**WORK REQUEST**
Copy out the passage about Nihal Arthanayake's broadcasting and club promotion word for word, in full.

**PAGE EXTRACT**
· · ·

In March 2021, Nihal appeared on Richard Osman's House of Games on the BBC. In July/August 2021, he was part of the BBC's coverage team for the Tokyo 2020 Olympic Games, broadcasting a nightly highlights show with Jeanette Kwakye and short explainers from Tokyo about how some of the less well-known sports work.

== Club promotion ==
Following the success of the Radio 1 show, Arthanayake launched his own club night called Bombay Bronx in May 2004 as an opportunity to showcase his love of rap music – but with a distinctly Asian perspective. Since its creation, Bombay Bronx has seen some of the biggest artists on the 'Asian Beats' scene perform live, such as Swami, Raghav, Jay Sean, Belgian Ben, Skiddy McGee and Mentor Kolektiv, as well as giving a platform for unsigned artists such as Sunit, Raxtstar and Serese.

As well as DJ-ing at a variety of events up and down the country, Nihal has DJ-ed the Isle of Wight Festival, Glastonbury Festival and Bestival in the UK. Internationally, he has performed in Bangladesh, Dubai, Germany, India, Sri Lanka, Switzerland, Thailand and toured the U.S. with Bobby Friction and Raghav.

· · ·

**RECORD EXCERPTS**
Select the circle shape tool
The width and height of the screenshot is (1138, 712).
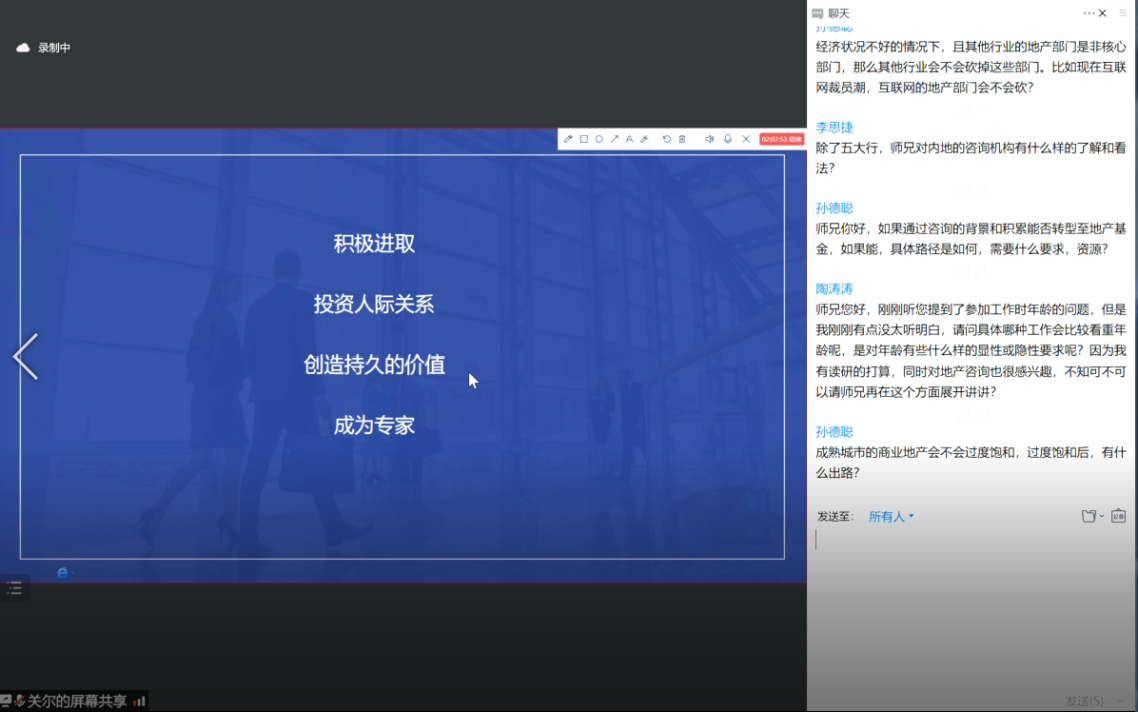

· · ·

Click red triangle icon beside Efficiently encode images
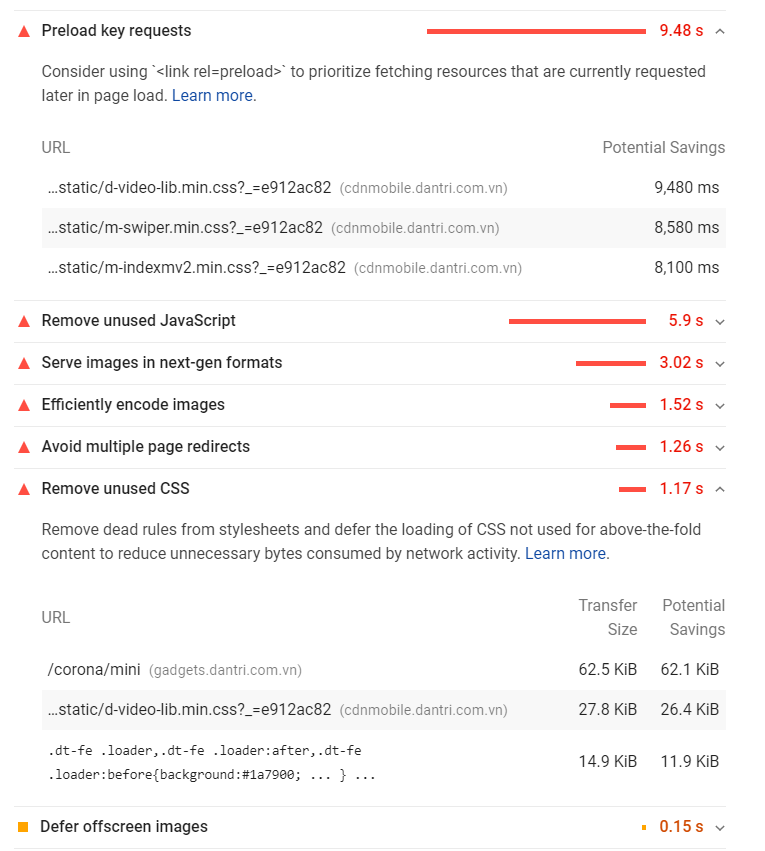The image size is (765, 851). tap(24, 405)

· · ·

**ANSWER SPACE**
In March 2021, Nihal appeared on Richard Osman's House of Games on the BBC. In July/August 2021, he was part of the BBC's coverage team for the Tokyo 2020 Olympic Games, broadcasting a nightly highlights show with Jeanette Kwakye and short explainers from Tokyo about how some of the less well-known sports work.

== Club promotion ==
Following the success of the Radio 1 show, Arthanayake launched his own club night called Bombay Bronx in May 2004 as an opportunity to showcase his love of rap music – but with a distinctly Asian perspective. Since its creation, Bombay Bronx has seen some of the biggest artists on the 'Asian Beats' scene perform live, such as Swami, Raghav, Jay Sean, Belgian Ben, Skiddy McGee and Mentor Kolektiv, as well as giving a platform for unsigned artists such as Sunit, Raxtstar and Serese.

As well as DJ-ing at a variety of events up and down the country, Nihal has DJ-ed the Isle of Wight Festival, Glastonbury Festival and Bestival in the UK. Internationally, he has performed in Bangladesh, Dubai, Germany, India, Sri Lanka, Switzerland, Thailand and toured the U.S. with Bobby Friction and Raghav.